*WHAT TO DO*
Every line of the records that holds the word "This" should be copied.

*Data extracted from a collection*
▼

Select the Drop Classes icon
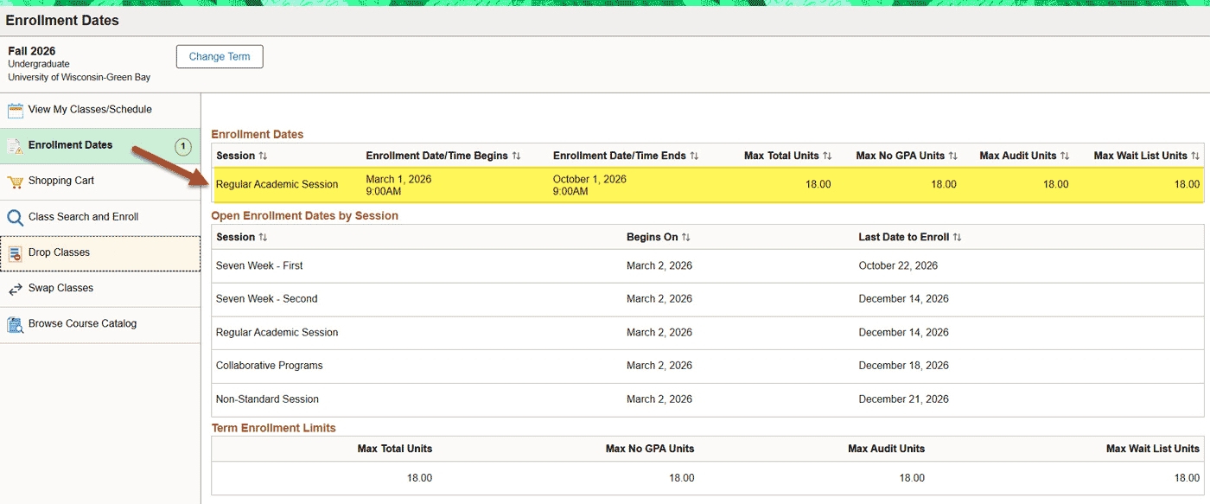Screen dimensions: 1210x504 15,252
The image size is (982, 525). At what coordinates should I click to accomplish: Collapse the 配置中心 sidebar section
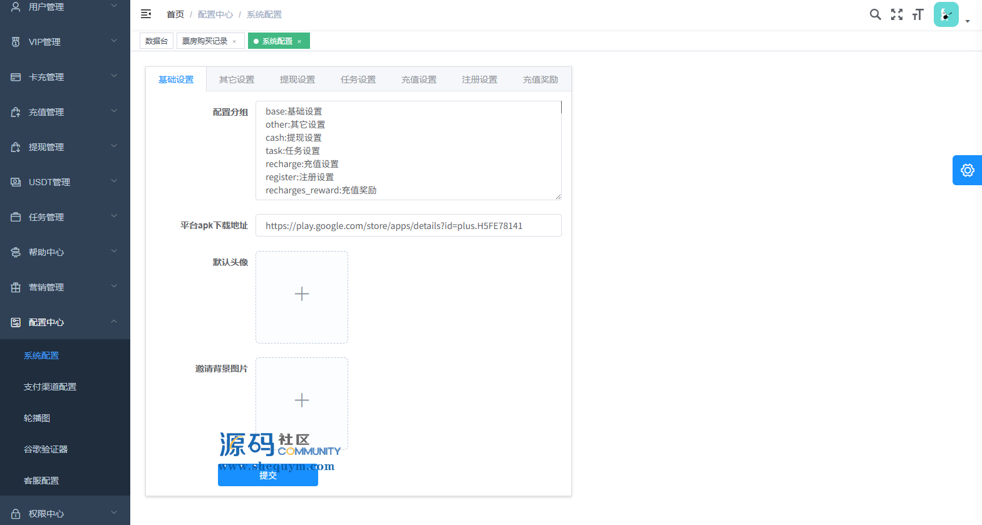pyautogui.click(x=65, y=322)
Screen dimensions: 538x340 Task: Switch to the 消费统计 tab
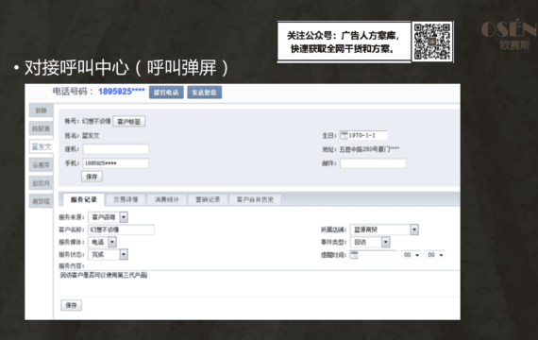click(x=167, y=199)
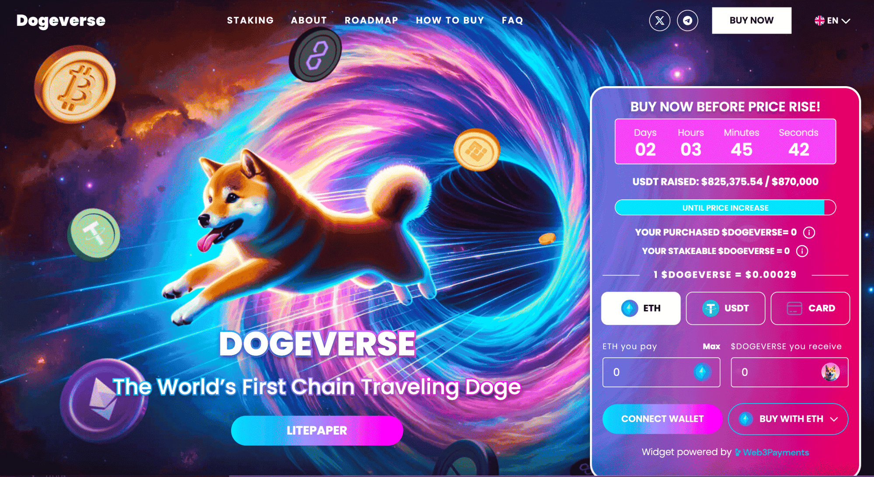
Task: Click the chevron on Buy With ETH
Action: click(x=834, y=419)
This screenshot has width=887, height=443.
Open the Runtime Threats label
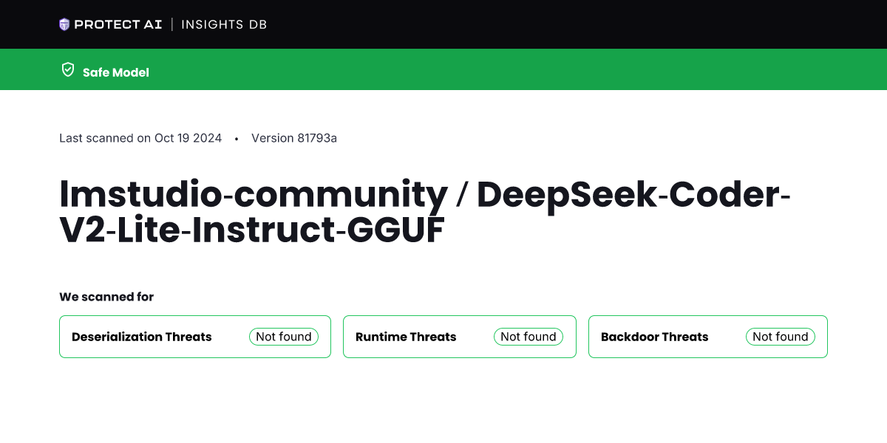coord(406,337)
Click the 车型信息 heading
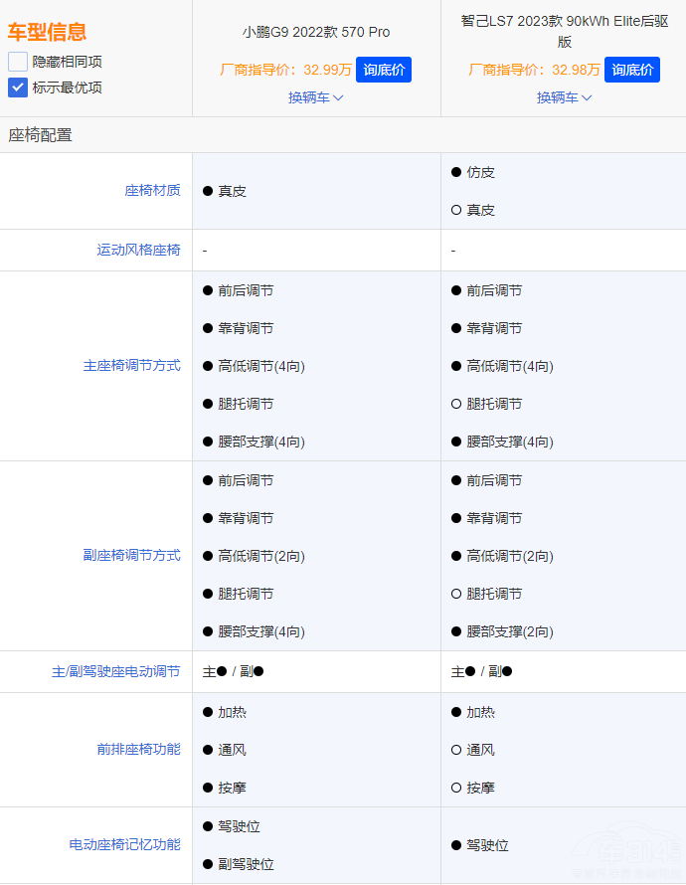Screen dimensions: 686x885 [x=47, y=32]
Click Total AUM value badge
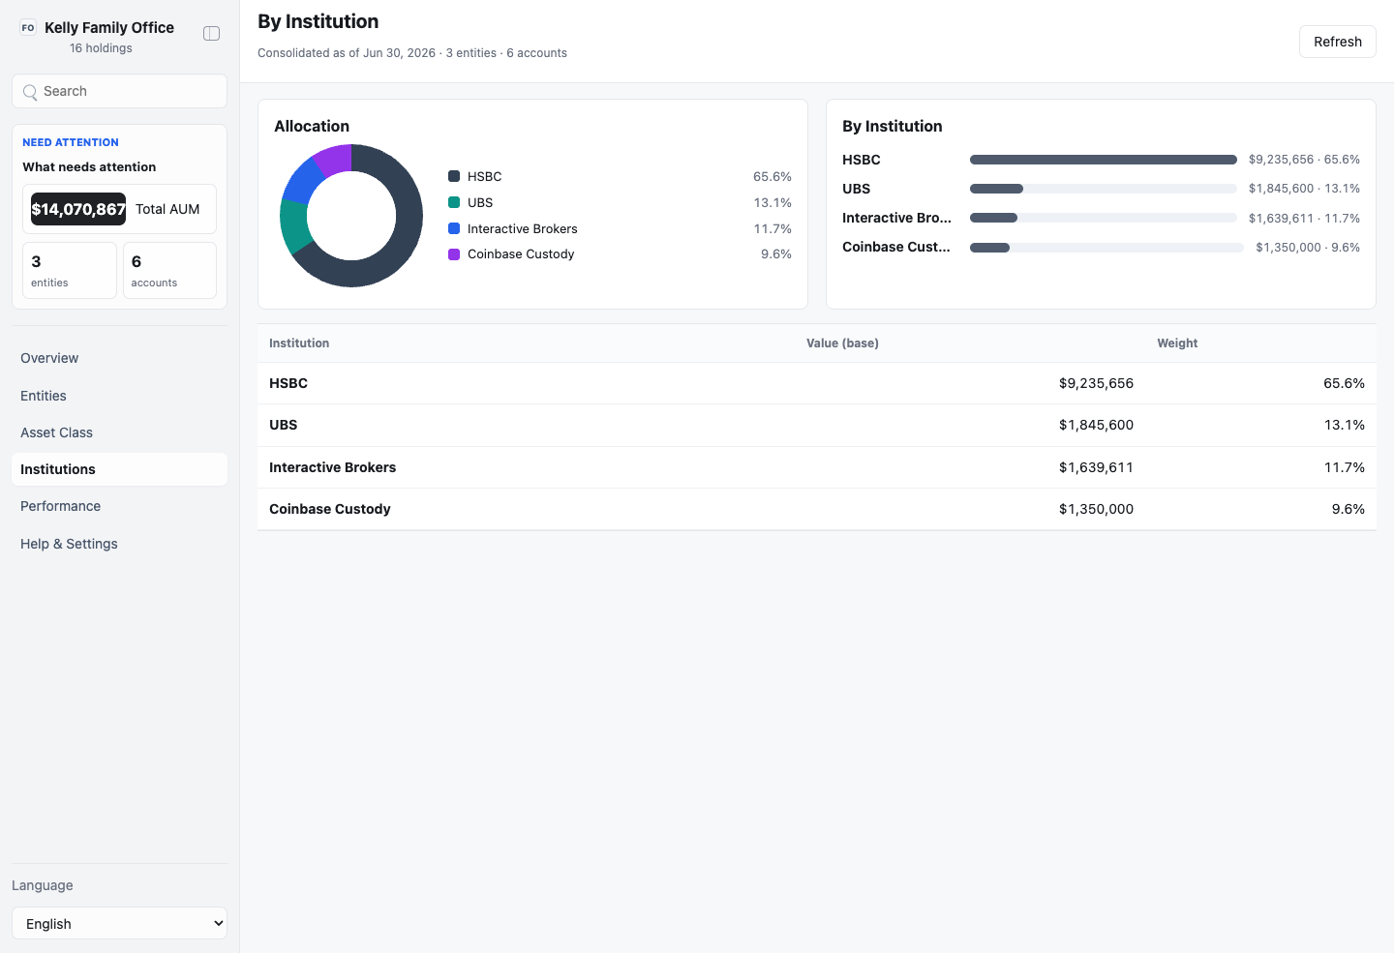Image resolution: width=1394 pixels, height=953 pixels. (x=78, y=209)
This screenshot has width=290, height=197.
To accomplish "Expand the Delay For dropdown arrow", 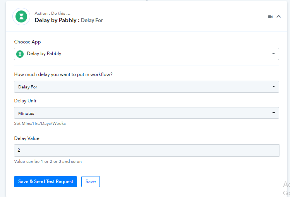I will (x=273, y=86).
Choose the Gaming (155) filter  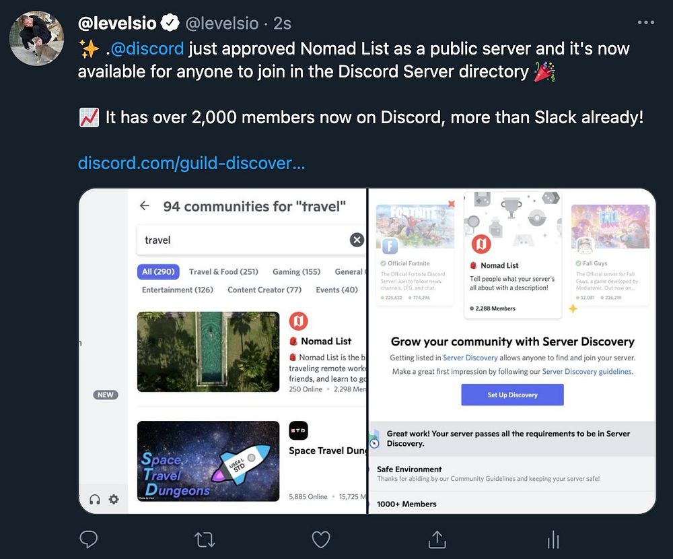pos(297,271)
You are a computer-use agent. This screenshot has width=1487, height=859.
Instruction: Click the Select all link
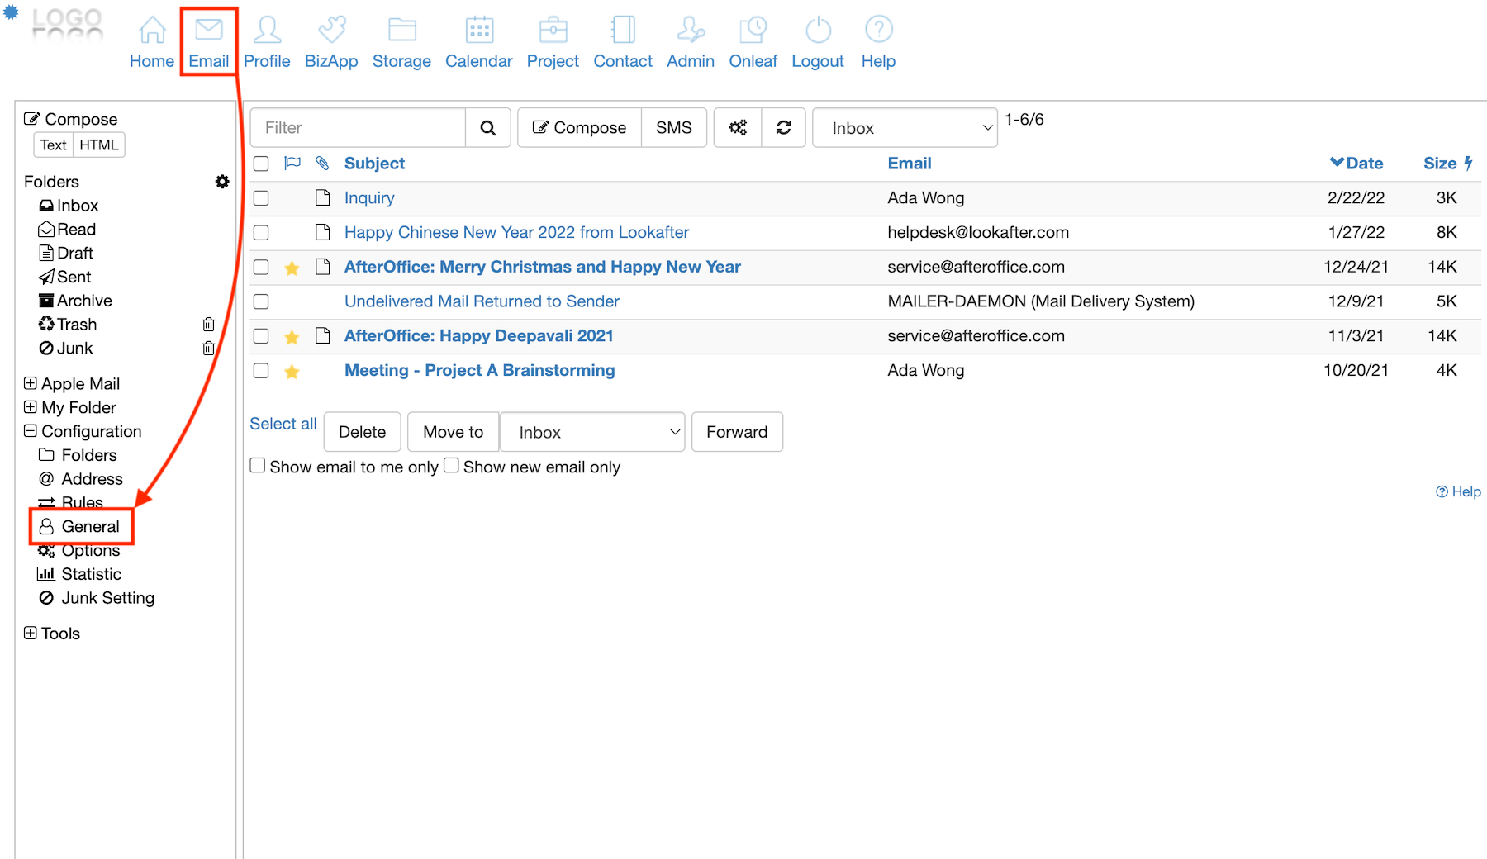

▲

*EXPECTED ANSWER*
This screenshot has width=887, height=443.
This screenshot has width=290, height=197.
You are a computer-use agent. This screenshot has width=1487, height=859.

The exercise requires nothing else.